### Brief:
When a line below holds the string "screenshot", show that line.

### Available records:
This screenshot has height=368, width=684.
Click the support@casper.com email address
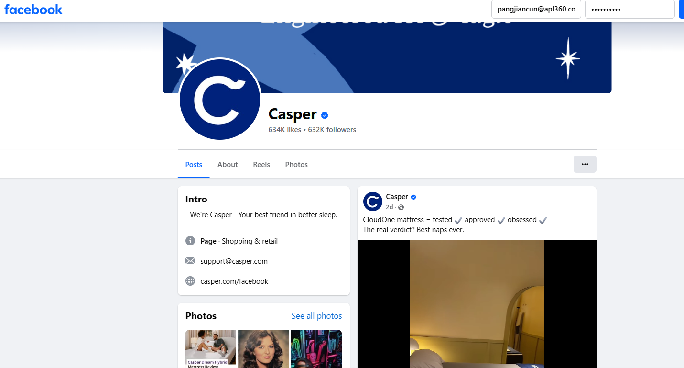pyautogui.click(x=234, y=261)
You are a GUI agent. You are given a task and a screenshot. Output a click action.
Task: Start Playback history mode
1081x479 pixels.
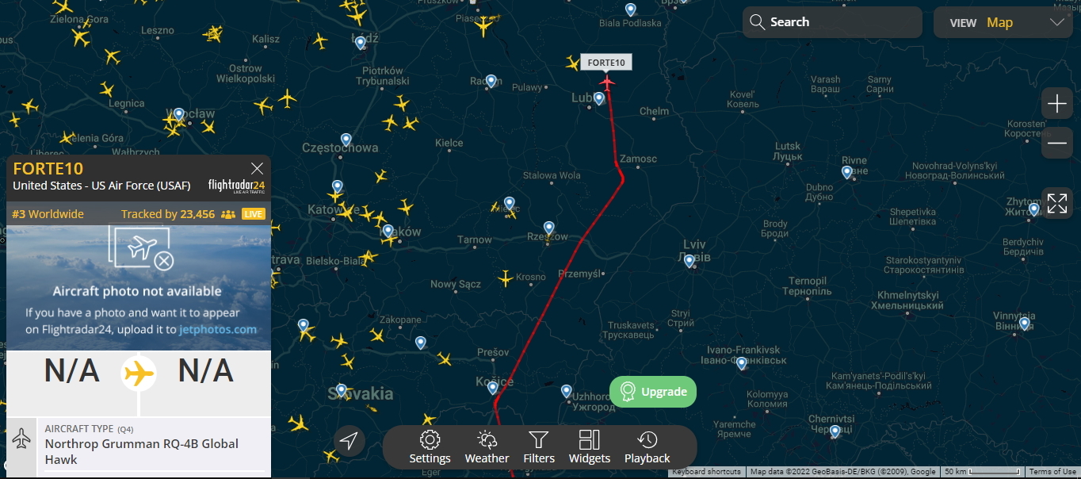(x=647, y=448)
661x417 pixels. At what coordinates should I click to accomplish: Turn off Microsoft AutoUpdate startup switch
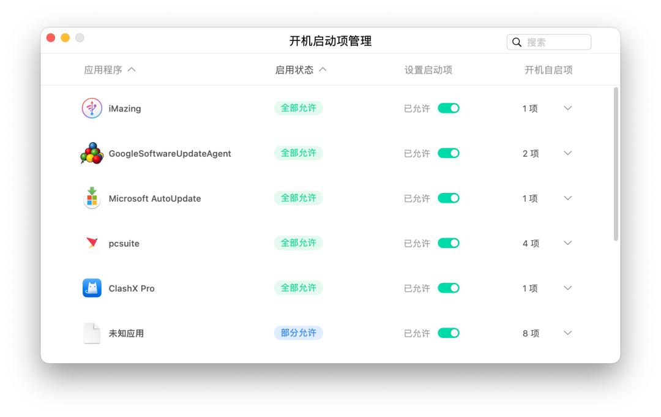pyautogui.click(x=448, y=198)
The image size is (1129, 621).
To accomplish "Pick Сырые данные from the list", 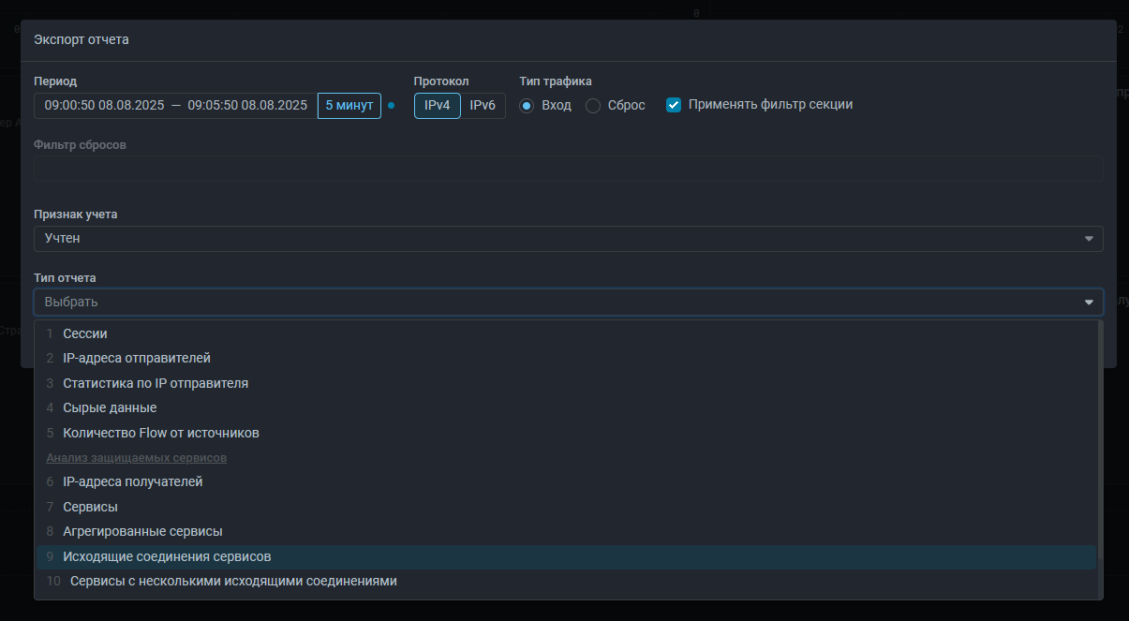I will [x=110, y=408].
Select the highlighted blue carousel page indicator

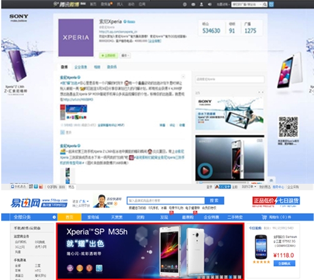[230, 277]
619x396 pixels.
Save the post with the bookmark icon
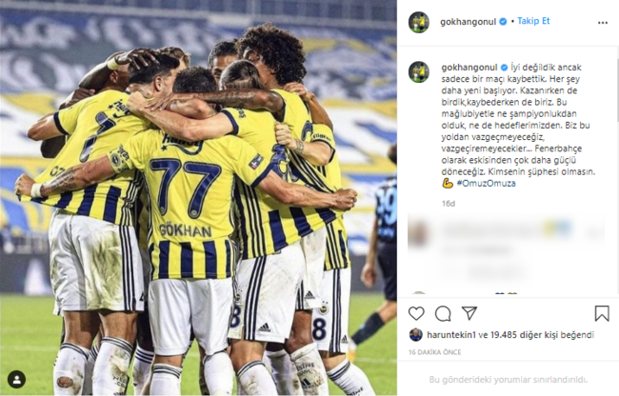tap(602, 313)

### Result of the task:
This screenshot has height=368, width=684.
You are a GUI agent. You are given a task and a screenshot. Output a click action.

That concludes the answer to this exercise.